### What you will do
Could the lines from the start of the data through the line with "You are a GUI" be set down exactly, with no pictures among them?

Collected data entries
□ □ □ □ □ □ □
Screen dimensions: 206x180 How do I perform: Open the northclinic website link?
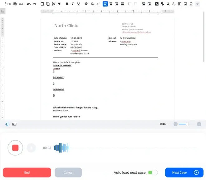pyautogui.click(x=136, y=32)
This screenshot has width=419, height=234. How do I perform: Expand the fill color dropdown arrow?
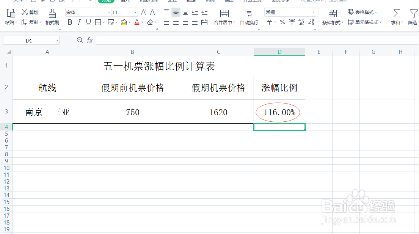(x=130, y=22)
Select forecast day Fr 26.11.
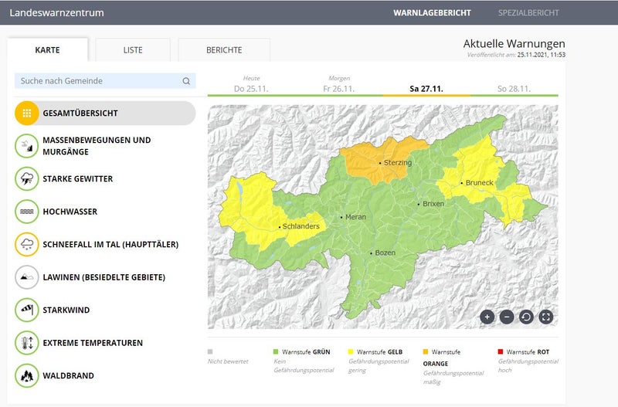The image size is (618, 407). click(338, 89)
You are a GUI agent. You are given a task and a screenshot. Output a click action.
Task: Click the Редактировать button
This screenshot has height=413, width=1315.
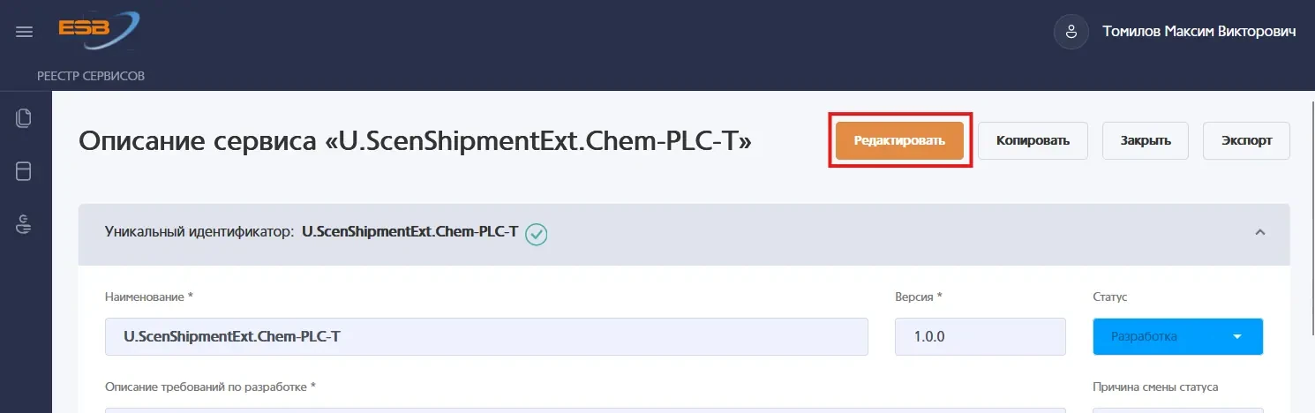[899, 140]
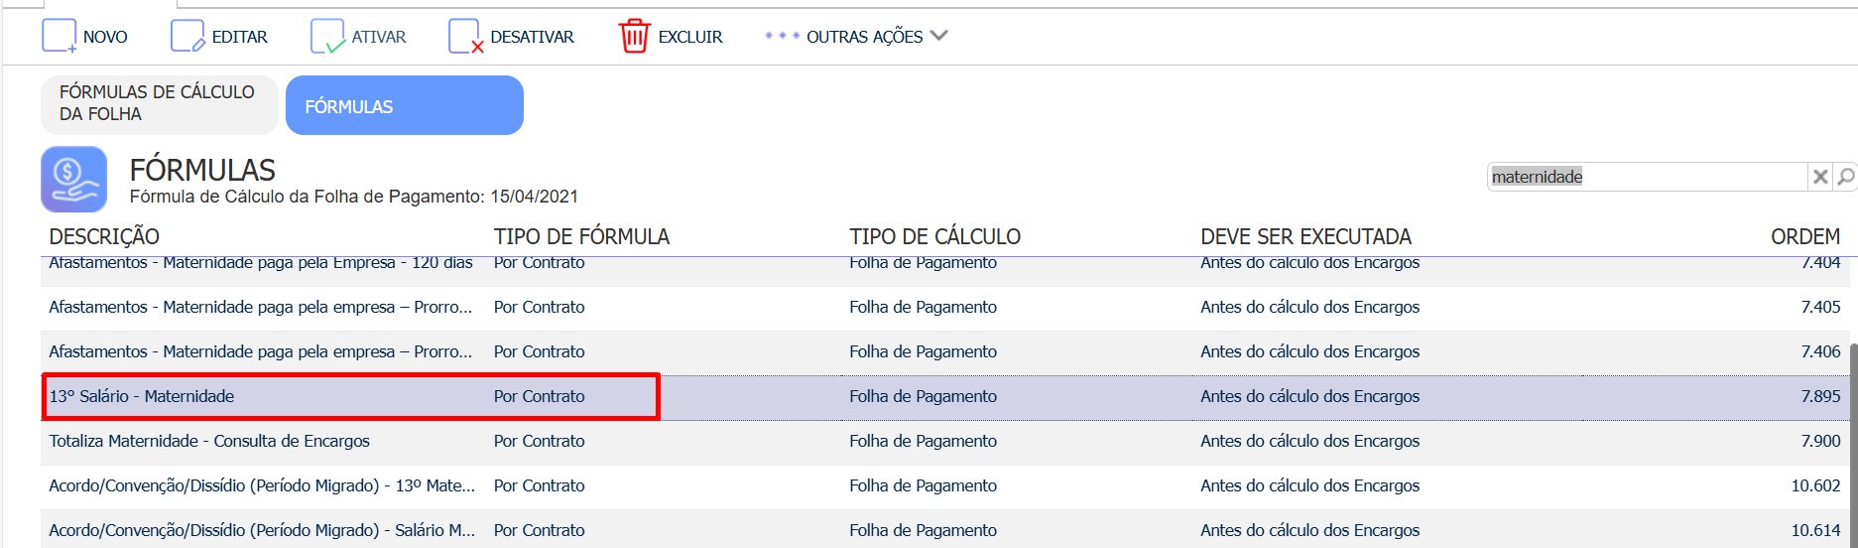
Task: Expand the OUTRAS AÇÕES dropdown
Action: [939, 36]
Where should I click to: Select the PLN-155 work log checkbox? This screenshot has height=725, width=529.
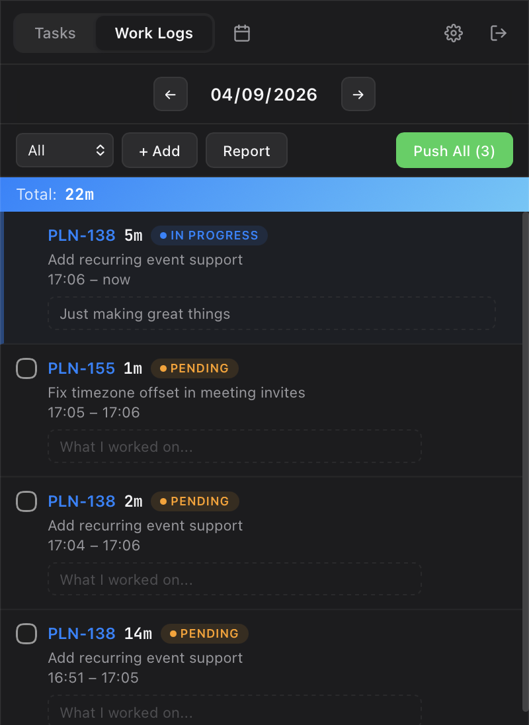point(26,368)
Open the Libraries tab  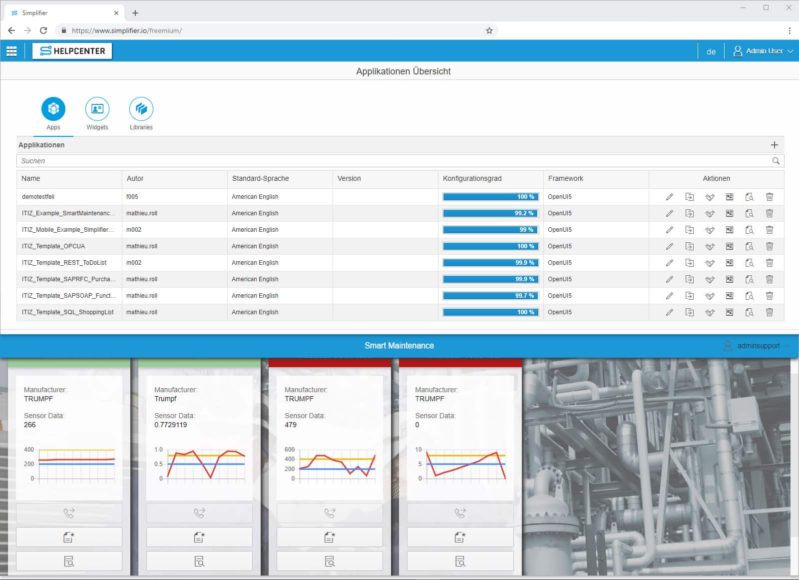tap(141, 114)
□ □ □ □ □ □ □
### Written solution
Screen dimensions: 206x180 How do I perform: Open the northclinic website link?
pyautogui.click(x=136, y=32)
This screenshot has width=419, height=234. How do I perform: Expand the fill color dropdown arrow?
(x=130, y=22)
Select forecast day Fr 26.11.
The image size is (618, 407). click(338, 89)
You are a GUI agent. You are given a task and a screenshot. Output a click action.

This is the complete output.